December 2008 and December 2009

- Still see everyday as "gift"

- Still have good arm use, finger use, and shoulder use

- Still can talk, yell, sing, scream, and laugh

- Still can cry buckets on hard days or when I look at Dan, who looks sad.

- Still count the hours until I will see my wonderful sons again!

- Still grateful for the love and support of family and friends!

Being a guest lecturer at Harvard Med School

My doc, Merit Cudowitz, was giving a lecture on ALS to second year medical students in neurology and invited me to share the podium with her. There were about 60 students in the lecture hall, and Dr. Cudowitz asked questions and I answered.

It seemed important to give the future docs a human face on a disease. I told them how I got the diagnosis, how my legs had deteriorated from cane to walker to scooter to wheelchair. They responded with thoughtful questions - did I feel a burden to my husband (yes, sometimes), how do my kids feel about this (we need to talk more), are you anxious about dying young ( yes, a little, but I still try to get the most out of each day), was the diagnosis a surprise (totally!), do you think stem cells will save you ( not me, but the next generation of ALS folks). I am glad I was invited to share my ALS experiences, and proud that I drove into deep Boston by myself!

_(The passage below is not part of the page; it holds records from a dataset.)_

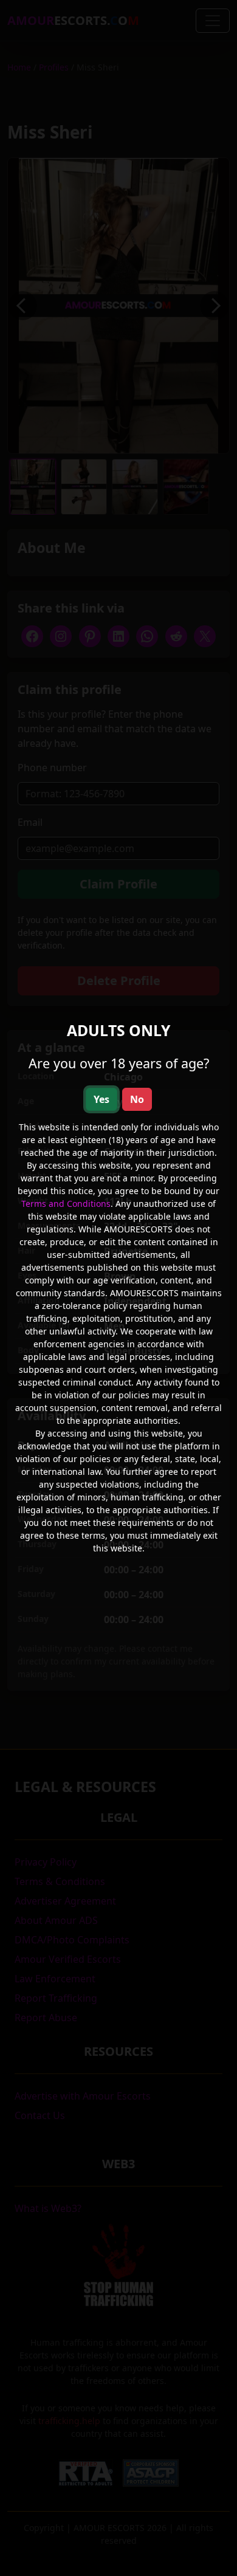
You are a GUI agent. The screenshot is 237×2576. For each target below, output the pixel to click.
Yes (101, 1099)
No (137, 1099)
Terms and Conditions (66, 1203)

The Texas trip was wonderful!!!!!!

WE visited IDEA Academy College Prep, San Juan, Texas,
now open with grades K, 6 and 9.
We spent Saturday morning touring Sam's new school. Tim flew out from LA to Austin and then Joe and Tim drove down on Saturday morning. Dan and Deb went to school all day on Monday, Deb mostly hanging out with students with disabilities, Dan working for IBM long distance.

The flights went fine, the power wheelchair, Red Rover, survived, and it was a great trip!

Posters near kindergarten classrooms announcing college dreams! Currently seven percent of the residents of the Rio Grande Valley have college degrees.


Above: Sam talking with ninth graders about the consequences of the Friday food fight!
Above: Sam getting ready for dismissal and bus duty.

Fun in Sam's garage - all the brothers giving each other hair cuts!!
The wheelchair van we rented, on-the-go in Texas with Joe in the back and Tim in the front!

Below: Halloween happiness at Sam's house, where we all carved our pumpkins (even Deb) just like in the days of long ago! Really, really fun!!!

Outside Sam's office - Sam, Joe, Tim and Dan with me as photographer! Can't wait to go back!